UGA's Academic Honesty Policy requires a finding by a preponderance of evidence, not a detector score alone. The policy frames the instructor as the initial reviewer, with the Office of Academic Honesty handling appeals and contested cases. That structure leaves room for the same flag-then-review sequence playing out across many U.S. universities. Our broader analysis of what detector scores can and cannot establish covers the evidentiary side in detail.
Why history papers trigger AI flags
History writing has features that AI detectors statistically associate with machine-generated text. Period-appropriate phrasing, formal academic register, careful attribution, and consistent paragraph structure all tend to lower perplexity scores.

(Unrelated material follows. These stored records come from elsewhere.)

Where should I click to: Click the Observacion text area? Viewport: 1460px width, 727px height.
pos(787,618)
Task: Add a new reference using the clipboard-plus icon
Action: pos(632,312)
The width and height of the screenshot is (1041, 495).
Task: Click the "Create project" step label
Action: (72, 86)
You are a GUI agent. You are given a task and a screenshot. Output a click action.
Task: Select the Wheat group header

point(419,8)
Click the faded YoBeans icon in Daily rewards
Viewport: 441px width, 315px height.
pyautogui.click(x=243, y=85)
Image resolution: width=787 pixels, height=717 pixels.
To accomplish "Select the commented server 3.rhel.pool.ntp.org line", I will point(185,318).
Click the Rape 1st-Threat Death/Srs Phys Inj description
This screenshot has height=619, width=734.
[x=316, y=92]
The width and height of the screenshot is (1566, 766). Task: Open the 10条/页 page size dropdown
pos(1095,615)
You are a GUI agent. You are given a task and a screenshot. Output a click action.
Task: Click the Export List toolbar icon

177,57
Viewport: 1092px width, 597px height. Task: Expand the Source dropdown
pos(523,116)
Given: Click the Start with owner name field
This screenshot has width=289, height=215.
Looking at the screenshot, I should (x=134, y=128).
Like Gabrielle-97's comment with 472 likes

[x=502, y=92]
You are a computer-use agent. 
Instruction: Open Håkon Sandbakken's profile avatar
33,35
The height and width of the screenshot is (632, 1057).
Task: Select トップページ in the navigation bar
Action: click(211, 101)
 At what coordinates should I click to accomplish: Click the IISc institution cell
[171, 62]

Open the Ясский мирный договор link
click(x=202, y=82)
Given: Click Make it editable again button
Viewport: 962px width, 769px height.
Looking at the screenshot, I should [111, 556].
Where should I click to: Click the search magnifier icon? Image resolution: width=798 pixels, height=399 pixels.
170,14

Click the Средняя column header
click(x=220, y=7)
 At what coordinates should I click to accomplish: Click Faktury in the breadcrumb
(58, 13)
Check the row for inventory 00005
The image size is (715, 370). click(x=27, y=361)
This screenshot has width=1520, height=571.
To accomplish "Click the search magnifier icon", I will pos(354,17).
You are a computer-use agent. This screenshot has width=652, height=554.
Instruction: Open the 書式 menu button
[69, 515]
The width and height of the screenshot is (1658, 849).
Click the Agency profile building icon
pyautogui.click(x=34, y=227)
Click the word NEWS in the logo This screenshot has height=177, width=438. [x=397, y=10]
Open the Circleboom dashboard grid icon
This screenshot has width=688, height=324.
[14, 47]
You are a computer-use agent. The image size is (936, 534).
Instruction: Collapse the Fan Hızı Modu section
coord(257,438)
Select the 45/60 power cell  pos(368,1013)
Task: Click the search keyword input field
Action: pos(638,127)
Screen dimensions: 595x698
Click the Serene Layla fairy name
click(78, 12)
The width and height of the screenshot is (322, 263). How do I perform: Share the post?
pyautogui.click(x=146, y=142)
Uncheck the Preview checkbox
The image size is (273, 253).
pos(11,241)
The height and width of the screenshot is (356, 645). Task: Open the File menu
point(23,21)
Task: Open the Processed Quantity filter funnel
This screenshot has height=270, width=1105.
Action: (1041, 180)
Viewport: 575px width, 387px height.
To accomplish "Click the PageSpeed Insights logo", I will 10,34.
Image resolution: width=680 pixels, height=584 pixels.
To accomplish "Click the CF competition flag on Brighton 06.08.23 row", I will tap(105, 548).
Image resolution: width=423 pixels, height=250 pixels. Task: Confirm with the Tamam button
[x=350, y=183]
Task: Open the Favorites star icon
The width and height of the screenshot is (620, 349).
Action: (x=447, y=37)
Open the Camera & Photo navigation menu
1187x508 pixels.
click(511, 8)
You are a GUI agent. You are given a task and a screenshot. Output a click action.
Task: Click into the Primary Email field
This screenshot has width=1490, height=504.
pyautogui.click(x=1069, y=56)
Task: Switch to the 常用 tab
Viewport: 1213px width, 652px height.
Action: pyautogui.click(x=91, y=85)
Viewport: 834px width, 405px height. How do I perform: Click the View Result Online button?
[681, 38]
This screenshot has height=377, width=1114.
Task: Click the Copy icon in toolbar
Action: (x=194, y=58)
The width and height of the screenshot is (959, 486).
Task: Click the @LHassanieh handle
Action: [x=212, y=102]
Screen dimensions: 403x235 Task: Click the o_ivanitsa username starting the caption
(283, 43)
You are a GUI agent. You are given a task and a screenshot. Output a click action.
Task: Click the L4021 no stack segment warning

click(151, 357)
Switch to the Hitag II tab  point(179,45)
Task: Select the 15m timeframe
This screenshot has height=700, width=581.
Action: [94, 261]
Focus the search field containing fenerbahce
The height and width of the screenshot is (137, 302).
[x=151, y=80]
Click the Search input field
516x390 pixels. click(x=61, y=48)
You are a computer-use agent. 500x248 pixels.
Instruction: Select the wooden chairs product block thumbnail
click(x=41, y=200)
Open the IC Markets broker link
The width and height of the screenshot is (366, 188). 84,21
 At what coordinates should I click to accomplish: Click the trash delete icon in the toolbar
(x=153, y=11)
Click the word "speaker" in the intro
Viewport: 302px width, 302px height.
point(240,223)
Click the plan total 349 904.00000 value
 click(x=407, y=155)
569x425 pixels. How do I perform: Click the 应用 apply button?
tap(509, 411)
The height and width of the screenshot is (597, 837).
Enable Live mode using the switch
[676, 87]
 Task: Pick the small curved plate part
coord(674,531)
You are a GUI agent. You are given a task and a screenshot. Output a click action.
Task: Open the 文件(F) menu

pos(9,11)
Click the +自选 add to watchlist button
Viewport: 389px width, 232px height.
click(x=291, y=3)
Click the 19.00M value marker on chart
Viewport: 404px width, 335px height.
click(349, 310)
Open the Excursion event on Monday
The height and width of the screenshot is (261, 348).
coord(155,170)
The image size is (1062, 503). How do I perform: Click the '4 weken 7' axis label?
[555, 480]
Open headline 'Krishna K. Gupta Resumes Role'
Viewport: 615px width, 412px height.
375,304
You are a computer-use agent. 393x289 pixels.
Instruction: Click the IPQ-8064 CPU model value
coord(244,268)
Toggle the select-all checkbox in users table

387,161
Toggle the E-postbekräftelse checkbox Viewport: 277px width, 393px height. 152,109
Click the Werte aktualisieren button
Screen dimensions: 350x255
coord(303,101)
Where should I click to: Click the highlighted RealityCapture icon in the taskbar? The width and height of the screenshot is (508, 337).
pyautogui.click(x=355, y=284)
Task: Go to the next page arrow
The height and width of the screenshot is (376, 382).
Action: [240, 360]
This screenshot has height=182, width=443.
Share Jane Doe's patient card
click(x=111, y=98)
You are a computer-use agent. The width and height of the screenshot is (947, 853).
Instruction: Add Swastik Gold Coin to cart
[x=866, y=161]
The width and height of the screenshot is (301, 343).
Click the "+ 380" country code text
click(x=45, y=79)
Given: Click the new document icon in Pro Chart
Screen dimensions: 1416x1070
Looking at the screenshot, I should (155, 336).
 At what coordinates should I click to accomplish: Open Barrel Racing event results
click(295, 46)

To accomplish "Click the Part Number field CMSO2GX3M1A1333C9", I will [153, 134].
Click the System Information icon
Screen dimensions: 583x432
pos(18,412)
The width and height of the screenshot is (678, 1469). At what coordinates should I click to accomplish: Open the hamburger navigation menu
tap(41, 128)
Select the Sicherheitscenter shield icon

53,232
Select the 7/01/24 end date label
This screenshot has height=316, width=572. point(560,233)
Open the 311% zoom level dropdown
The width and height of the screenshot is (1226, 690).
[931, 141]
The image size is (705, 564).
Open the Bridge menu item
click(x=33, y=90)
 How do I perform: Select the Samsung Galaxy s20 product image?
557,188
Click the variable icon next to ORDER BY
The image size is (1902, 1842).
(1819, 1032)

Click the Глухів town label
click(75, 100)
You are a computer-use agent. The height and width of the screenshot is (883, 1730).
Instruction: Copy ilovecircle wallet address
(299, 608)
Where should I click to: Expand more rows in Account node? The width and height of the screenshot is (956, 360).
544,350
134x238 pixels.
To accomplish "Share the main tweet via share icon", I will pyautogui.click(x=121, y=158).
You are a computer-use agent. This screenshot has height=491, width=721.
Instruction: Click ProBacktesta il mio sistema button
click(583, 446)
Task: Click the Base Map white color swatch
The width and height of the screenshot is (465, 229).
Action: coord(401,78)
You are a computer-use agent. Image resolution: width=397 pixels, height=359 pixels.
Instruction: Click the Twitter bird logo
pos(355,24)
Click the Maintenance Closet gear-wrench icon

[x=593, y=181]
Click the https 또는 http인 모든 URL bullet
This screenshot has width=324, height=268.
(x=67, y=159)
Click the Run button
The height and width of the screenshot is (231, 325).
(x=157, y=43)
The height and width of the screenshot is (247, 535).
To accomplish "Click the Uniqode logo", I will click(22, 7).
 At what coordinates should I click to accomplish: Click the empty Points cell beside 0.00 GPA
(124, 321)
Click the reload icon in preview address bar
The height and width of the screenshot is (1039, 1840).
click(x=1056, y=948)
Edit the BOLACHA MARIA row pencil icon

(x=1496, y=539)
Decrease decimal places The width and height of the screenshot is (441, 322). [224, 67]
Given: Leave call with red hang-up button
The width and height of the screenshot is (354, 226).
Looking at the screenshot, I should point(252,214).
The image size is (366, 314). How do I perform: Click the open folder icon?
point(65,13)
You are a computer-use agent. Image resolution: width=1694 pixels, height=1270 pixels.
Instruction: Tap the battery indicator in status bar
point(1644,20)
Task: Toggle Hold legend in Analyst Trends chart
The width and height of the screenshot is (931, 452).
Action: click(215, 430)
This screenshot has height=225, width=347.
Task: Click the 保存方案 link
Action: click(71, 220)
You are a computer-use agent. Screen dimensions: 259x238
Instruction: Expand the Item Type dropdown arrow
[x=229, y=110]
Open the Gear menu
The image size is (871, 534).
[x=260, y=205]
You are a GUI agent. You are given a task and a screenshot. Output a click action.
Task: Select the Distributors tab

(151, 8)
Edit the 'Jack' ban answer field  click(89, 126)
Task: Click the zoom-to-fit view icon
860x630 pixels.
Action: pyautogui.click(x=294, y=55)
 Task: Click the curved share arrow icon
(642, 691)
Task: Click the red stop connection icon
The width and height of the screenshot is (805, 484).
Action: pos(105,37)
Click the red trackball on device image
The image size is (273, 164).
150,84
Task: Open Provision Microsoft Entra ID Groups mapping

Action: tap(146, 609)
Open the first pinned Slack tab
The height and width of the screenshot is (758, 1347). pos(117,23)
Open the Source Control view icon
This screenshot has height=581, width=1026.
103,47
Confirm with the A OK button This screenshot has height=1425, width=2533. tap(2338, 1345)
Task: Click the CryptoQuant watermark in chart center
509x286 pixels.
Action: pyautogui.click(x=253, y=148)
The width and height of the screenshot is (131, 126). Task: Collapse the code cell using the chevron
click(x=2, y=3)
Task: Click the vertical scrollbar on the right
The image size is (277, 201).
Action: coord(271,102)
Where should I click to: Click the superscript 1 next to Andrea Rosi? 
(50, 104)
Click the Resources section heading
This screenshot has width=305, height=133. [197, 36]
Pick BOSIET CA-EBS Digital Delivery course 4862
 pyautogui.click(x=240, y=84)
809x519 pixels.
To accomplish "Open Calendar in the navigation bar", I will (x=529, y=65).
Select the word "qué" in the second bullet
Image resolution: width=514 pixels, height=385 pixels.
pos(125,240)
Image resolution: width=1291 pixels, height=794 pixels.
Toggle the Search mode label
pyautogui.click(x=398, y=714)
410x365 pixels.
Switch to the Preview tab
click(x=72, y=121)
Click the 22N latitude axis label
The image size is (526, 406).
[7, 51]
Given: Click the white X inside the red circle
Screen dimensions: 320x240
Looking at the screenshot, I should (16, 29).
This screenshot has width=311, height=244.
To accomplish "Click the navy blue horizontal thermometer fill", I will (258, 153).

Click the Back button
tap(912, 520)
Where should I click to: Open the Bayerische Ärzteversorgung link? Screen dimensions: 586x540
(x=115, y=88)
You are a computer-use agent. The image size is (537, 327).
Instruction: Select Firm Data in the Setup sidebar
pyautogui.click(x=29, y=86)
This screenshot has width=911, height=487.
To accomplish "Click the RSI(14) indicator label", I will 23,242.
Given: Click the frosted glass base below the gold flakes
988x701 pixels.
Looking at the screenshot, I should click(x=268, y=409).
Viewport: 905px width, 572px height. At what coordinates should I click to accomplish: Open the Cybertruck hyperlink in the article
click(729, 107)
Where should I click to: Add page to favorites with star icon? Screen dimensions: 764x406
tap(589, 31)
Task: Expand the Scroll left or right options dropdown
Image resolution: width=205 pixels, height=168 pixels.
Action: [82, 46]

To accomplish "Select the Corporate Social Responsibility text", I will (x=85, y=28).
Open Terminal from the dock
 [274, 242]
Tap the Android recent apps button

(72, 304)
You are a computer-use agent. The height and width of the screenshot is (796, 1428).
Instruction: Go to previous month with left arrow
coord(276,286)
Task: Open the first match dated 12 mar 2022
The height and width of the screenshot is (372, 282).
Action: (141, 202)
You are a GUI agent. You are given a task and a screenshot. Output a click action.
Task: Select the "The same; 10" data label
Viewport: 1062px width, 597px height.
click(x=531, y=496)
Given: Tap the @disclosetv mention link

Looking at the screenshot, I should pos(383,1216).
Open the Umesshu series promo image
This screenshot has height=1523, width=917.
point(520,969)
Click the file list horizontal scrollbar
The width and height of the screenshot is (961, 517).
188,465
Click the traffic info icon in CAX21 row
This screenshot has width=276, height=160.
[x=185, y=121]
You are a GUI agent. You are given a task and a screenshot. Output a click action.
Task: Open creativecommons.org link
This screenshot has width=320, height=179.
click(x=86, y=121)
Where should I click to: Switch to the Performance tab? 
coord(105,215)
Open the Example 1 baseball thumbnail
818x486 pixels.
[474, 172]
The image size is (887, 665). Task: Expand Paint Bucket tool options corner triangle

So does paraphrased material from secondary sources, since paraphrasing inherently smooths out idiosyncratic phrasing.
Turnitin itself acknowledges in its public guidance that the AI indicator is probabilistic and that scores should not be treated as proof. The company recommends that instructors use the indicator as a starting point for a conversation, not as a conclusion. In practice, instructors vary widely in how they treat the score, which is part of why cases like the ones reported at UGA reach the accusation stage before the underlying writing is examined.
What manual reviews tend to look at
When a reviewer actually examines a flagged history paper alongside the writing process, the evidence usually points in one direction. Drafts in cloud-based editors carry minute-by-minute revision histories. Research notes show the student engaging with primary and secondary sources before the paper was written. Library and database access logs corroborate the timeline. Citations match a coherent argument that developed across drafts.
AI-generated text does not produce that evidence trail. A paper generated in a single session by a language model does not leave hours of incremental edits, source-by-source note-taking, or a research process visible in the document's metadata. Reviewers who look at the full picture tend to find the answer the flag missed.
Evidence that shifts the outcome
| Source | What it shows |
|---|---|
| Google Docs / Word version history | Incremental writing across multiple sessions, with edits, deletions, and reordering |
| Research notes and outlines | Engagement with sources before drafting, in your own shorthand |
| Library and database logs | Access to the sources you cite, on dates consistent with your timeline |
| Email and meeting records | Conversations with the instructor, TAs, or writing center about the paper |
What to do if you are in this situation at UGA or elsewhere
The students whose cases were dismissed did not get there by arguing about the detector. They got there by producing a coherent picture of how the paper was actually written. If you have just been accused, your immediate steps should be:
- Preserve every artifact of your writing process before anything is auto-deleted or overwritten. Export your Google Docs version history. Save research notes, outlines, and printed sources.
- Request, in writing, the specific Turnitin score and any other detector output the accusation relies on, plus a clear statement of what policy provision you are alleged to have violated.
- Read your institution's academic integrity policy carefully. Note the standard of evidence (UGA uses preponderance) and the procedural steps available to you, including manual review and appeal.
- Ask whether any human review of the flagged sections occurred before the accusation was filed, and what that review documented.
- Prepare a written response that walks the reviewer through your process, ties each major section to specific evidence, and addresses the detector limitations the vendor itself acknowledges.
For procedural questions specific to your institution, our procedural rights FAQ covers what you are entitled to ask for before a hearing. If you are preparing a written response, NotBot generates a personalized defense package that addresses the specific detector used, walks through your writing process, and cites the research and vendor guidance most relevant to a history paper flagged by Turnitin. If you have already received a finding and are moving to the next stage, the appeal package is built for that step.
These cases are resolvable, but only when the actual evidence enters the conversation. The flag is where the process starts. It does not have to be where it ends.